Your reply should be made up of every line in the records below that holds the string "computer".

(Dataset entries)
* * * * * * * * *

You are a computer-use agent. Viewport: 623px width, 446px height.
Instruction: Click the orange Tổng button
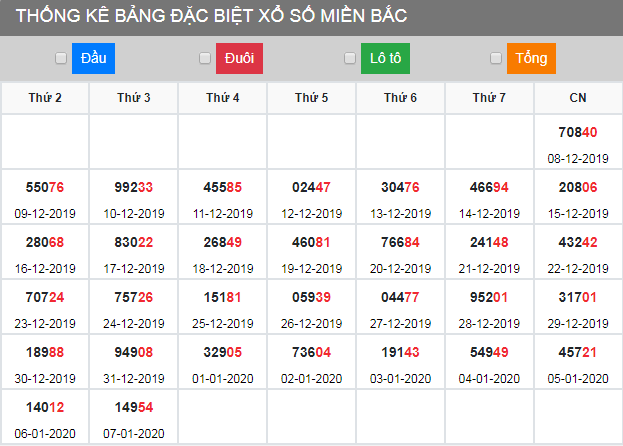(x=531, y=59)
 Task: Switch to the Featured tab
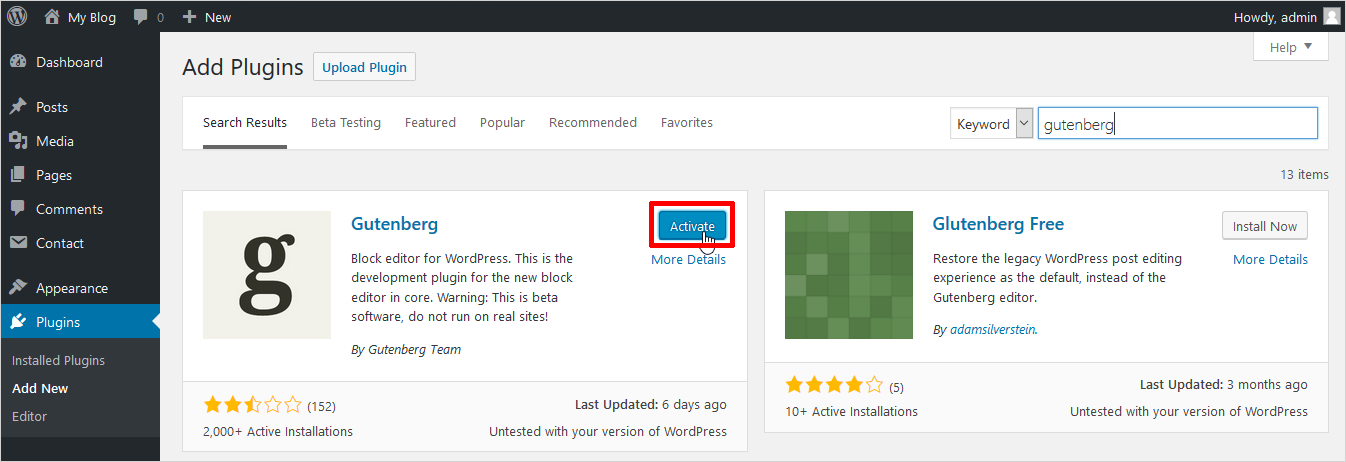[x=430, y=123]
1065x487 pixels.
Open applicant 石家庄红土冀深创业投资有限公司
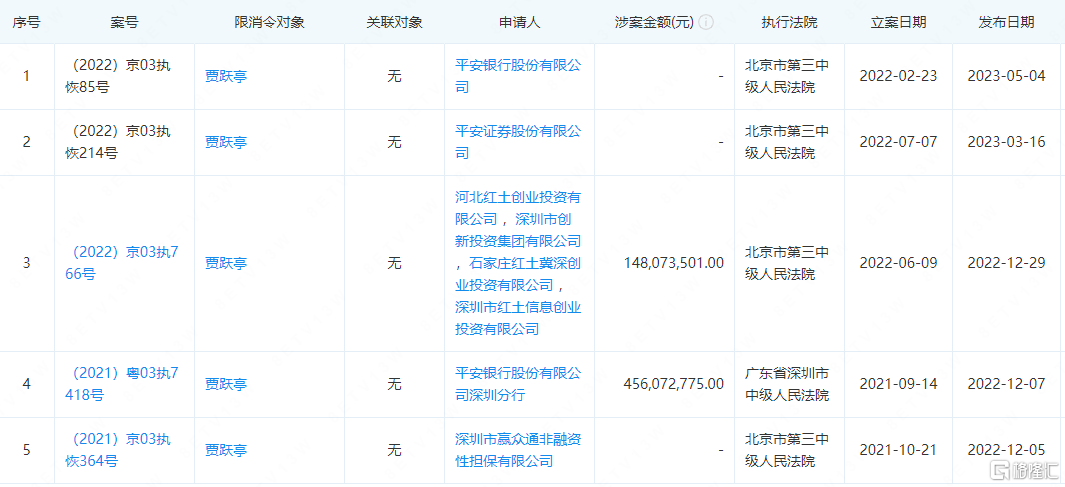(517, 274)
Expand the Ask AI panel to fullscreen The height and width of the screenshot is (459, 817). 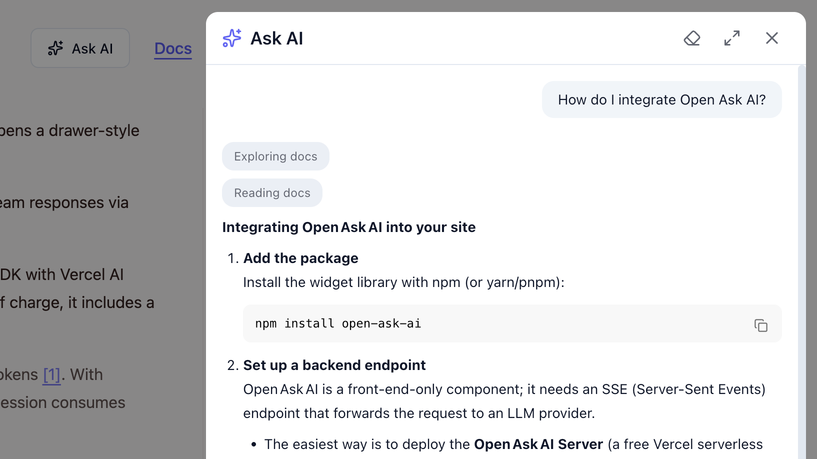(732, 38)
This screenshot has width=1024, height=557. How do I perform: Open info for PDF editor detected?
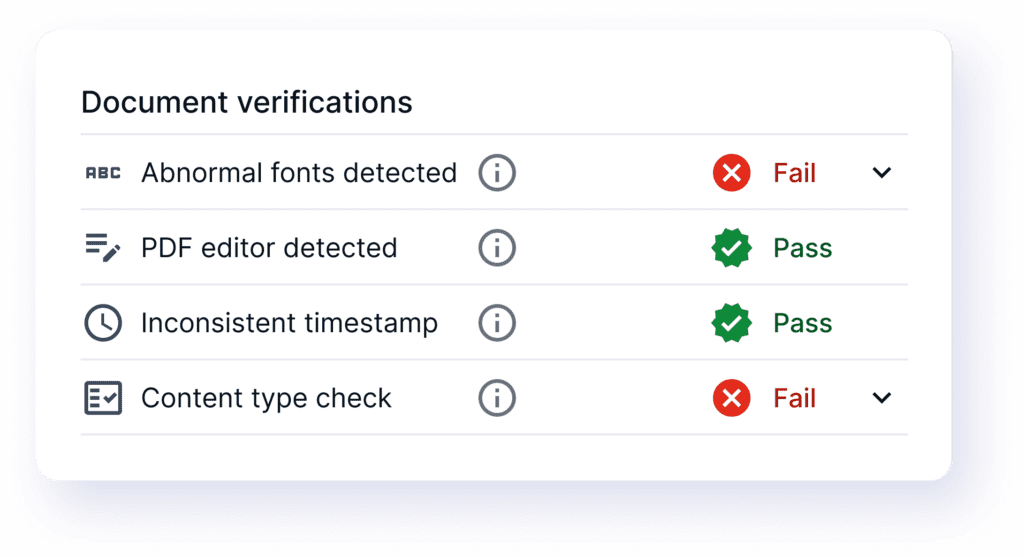point(497,248)
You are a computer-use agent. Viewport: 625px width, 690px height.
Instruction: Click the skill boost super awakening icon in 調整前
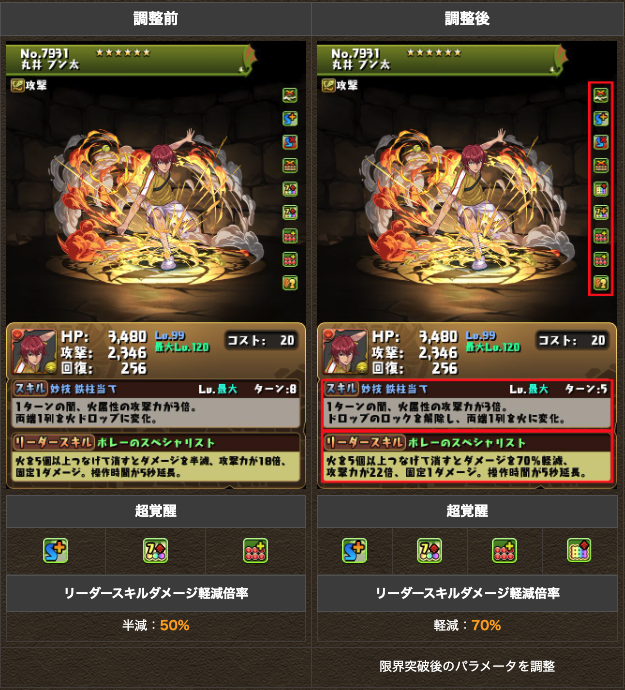(55, 551)
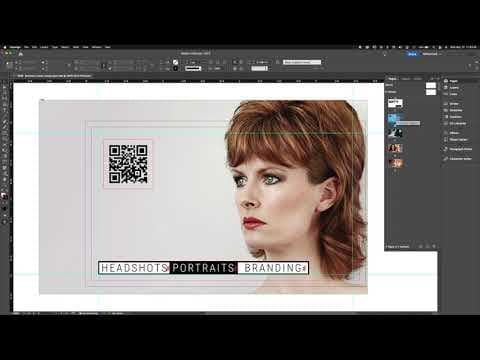Open the Pages panel from the dock

click(454, 81)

* * * * * * * * *

* EXPECTED ANSWER *
You are a computer-use agent. Viewport: 623px width, 446px height.
You are a computer-use agent. Viewport: 625px width, 690px height.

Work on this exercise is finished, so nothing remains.